[Opening Exercise data section]

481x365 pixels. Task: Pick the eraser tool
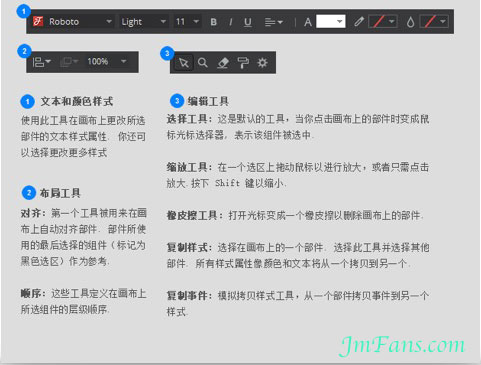tap(223, 62)
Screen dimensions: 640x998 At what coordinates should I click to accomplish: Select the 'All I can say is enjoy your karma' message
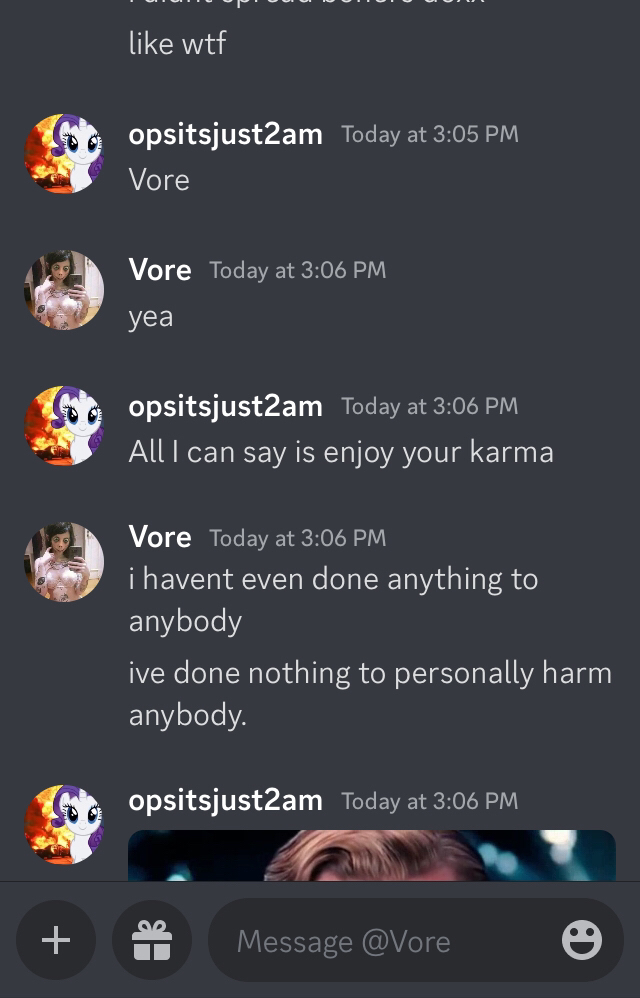pyautogui.click(x=341, y=453)
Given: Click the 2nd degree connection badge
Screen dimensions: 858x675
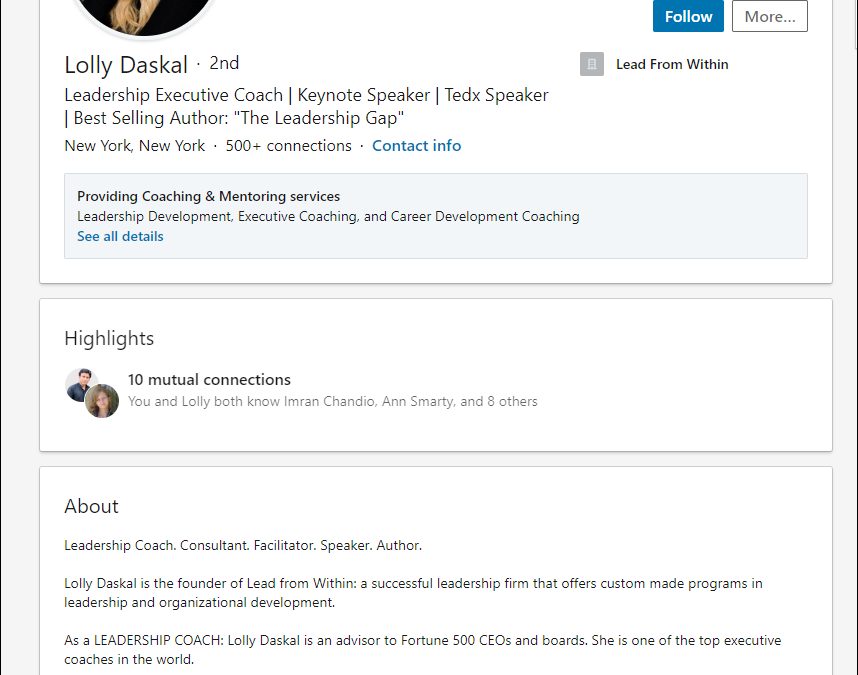Looking at the screenshot, I should [224, 63].
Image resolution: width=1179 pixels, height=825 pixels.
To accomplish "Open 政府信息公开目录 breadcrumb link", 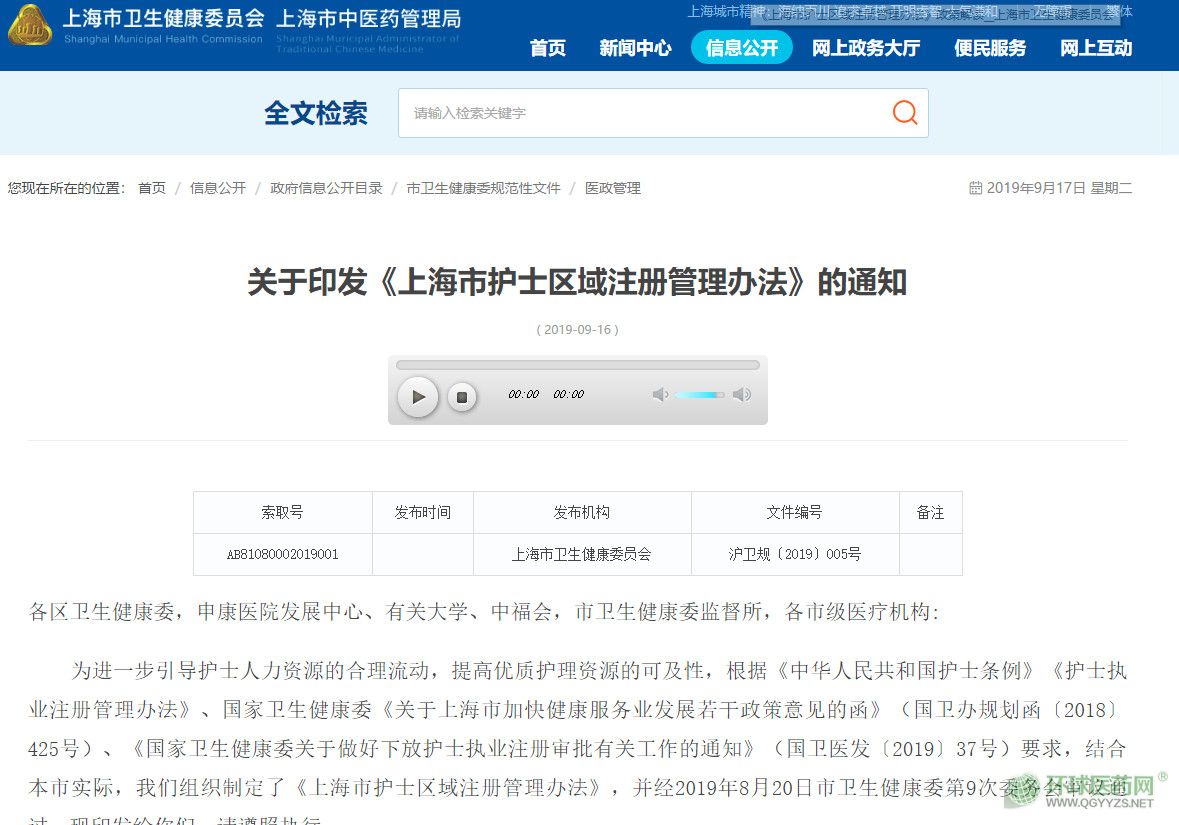I will click(x=326, y=188).
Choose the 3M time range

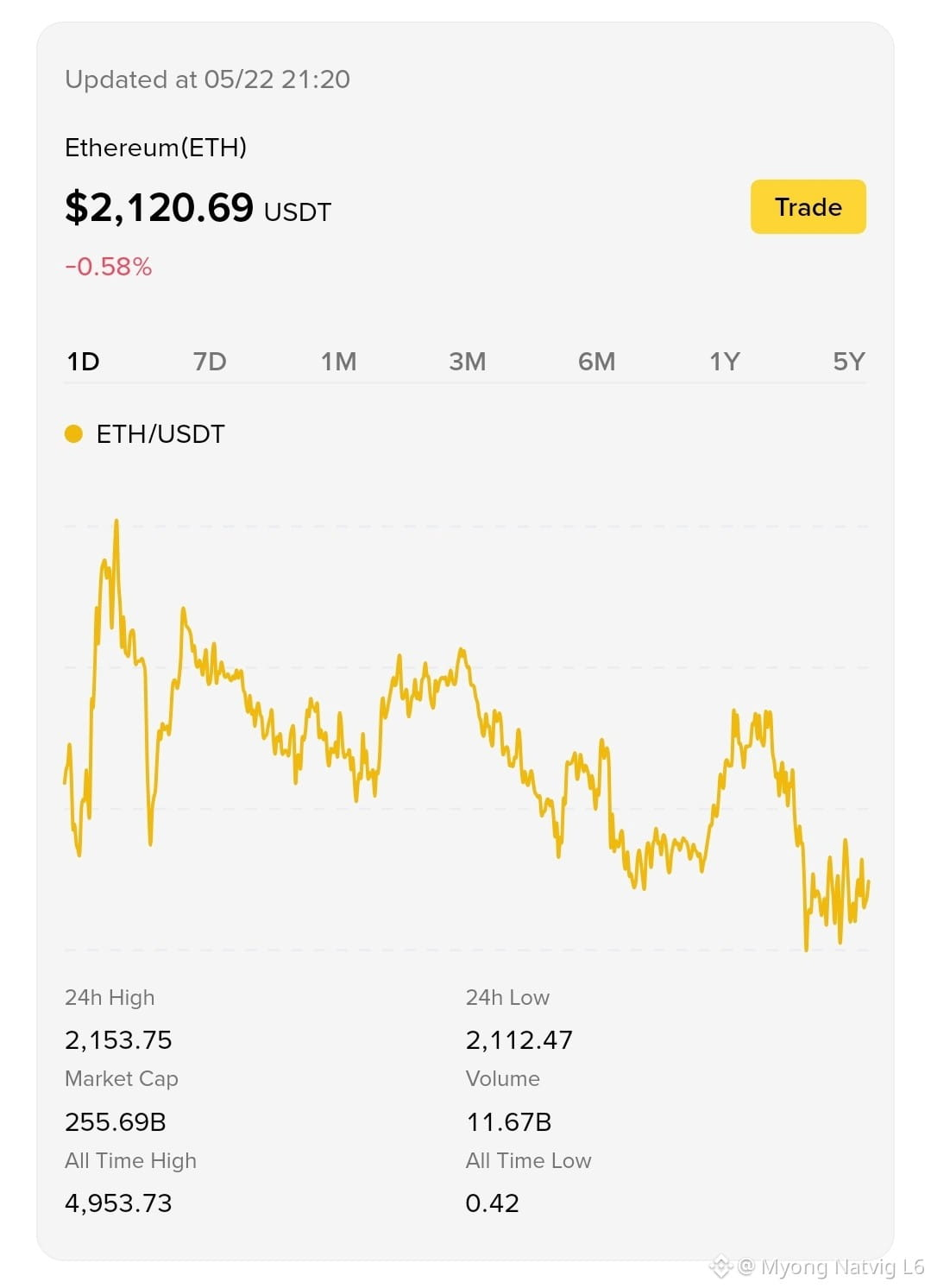[467, 362]
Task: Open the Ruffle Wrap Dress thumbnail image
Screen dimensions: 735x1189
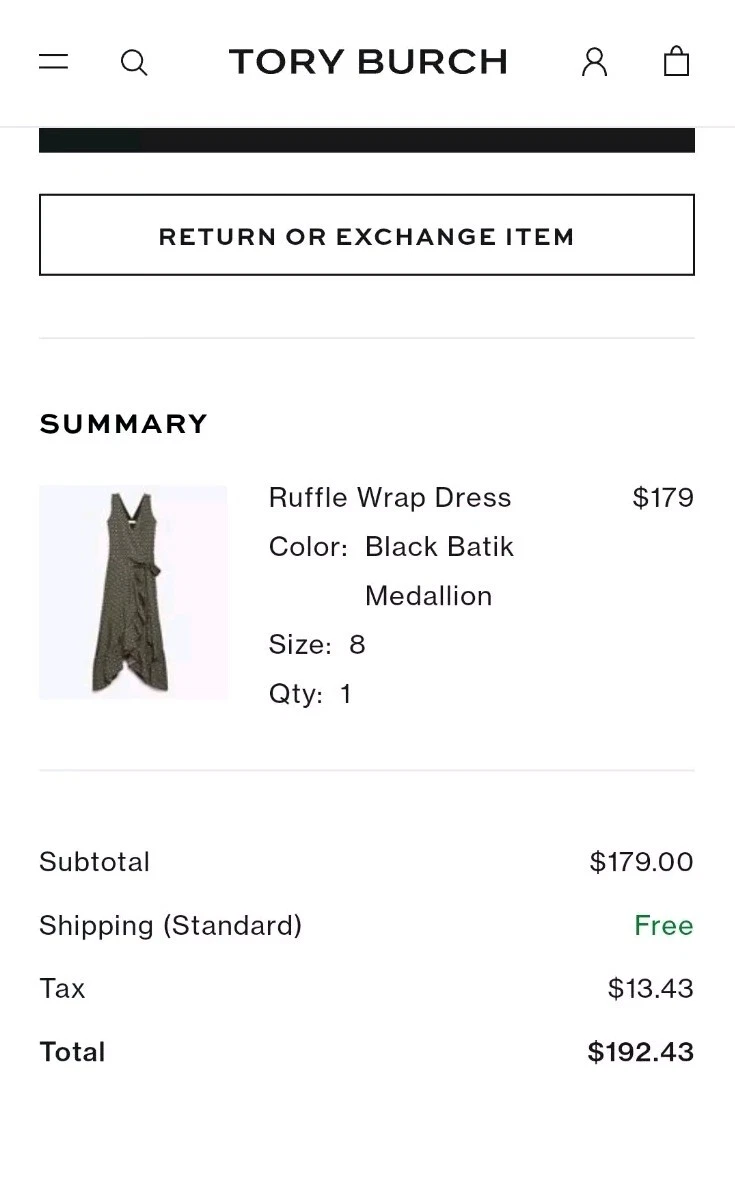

[Closing Exercise data section]

**Problem to work on:** Find the line holding "Choose the 3M time range" in the data above. Retype it and every later line exactly, through the end, but not the pictures.

**Task output:**
Choose the 3M time range

[467, 362]
Task: Open the Ruffle Wrap Dress thumbnail image
Screen dimensions: 735x1189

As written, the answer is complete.